The current model of Alzheimer disease (AD) stipulates that brain amyloidosis biomarkers turn abnormal earliest, followed by cortical hypometabolism, and finally brain atrophy ones. The aim of this study is to provide clinical evidence of the model in patients with mild cognitive impairment (MCI).Methods:
A total of 73 patients with MCI from 3 European memory clinics were included. Brain amyloidosis was assessed by CSF Aβ42 concentration, cortical metabolism by an index of temporoparietal hypometabolism on FDG-PET, and brain atrophy by automated hippocampal volume. Patients were divided into groups based on biomarker positivity: 1) Aβ42− FDG-PET− Hippo−, 2) Aβ42+ FDG-PET− Hippo−, 3) Aβ42 + FDG-PET + Hippo−, 4) Aβ42 + FDG-PET+ Hippo+, and 5) any other combination not in line with the model.

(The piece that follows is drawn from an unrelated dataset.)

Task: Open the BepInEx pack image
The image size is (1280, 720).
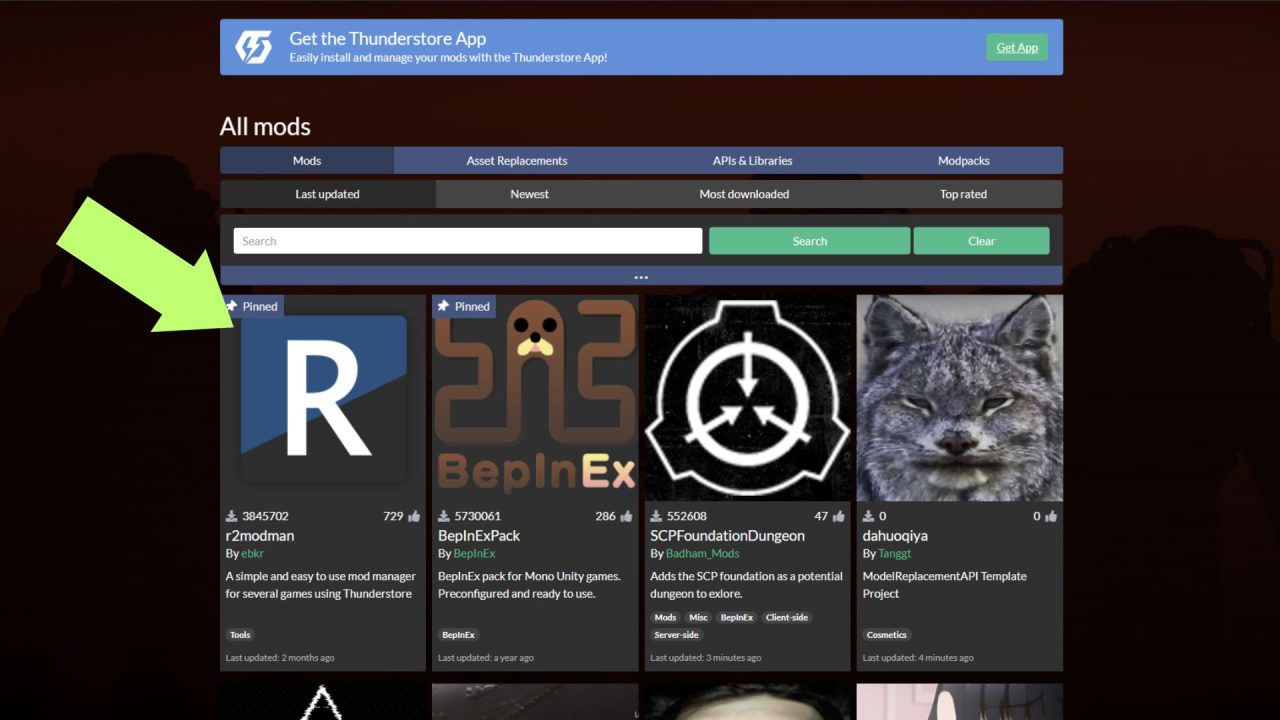Action: click(535, 398)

Measures of validity were prevalence of group 5, increasing incidence of progression to dementia with increasing biological severity, and decreasing conversion time.Results:
When patients with MCI underwent clinical follow-up, 29 progressed to dementia, while 44 remained stable. A total of 26% of patients were in group 5. Incident dementia was increasing with greater biological severity in groups 1 to 5 from 4% to 27%, 64%, and 100% (p for trend < 0.0001), and occurred increasingly earlier (p for trend = 0.024).Conclusions:
The core biomarker pattern is in line with the current pathophysiologic model of AD. Fully normal and fully abnormal pattern is associated with exceptional and universal development of dementia. Cases not in line might be due to atypical neurobiology or inaccurate thresholds for biomarker (ab)normality.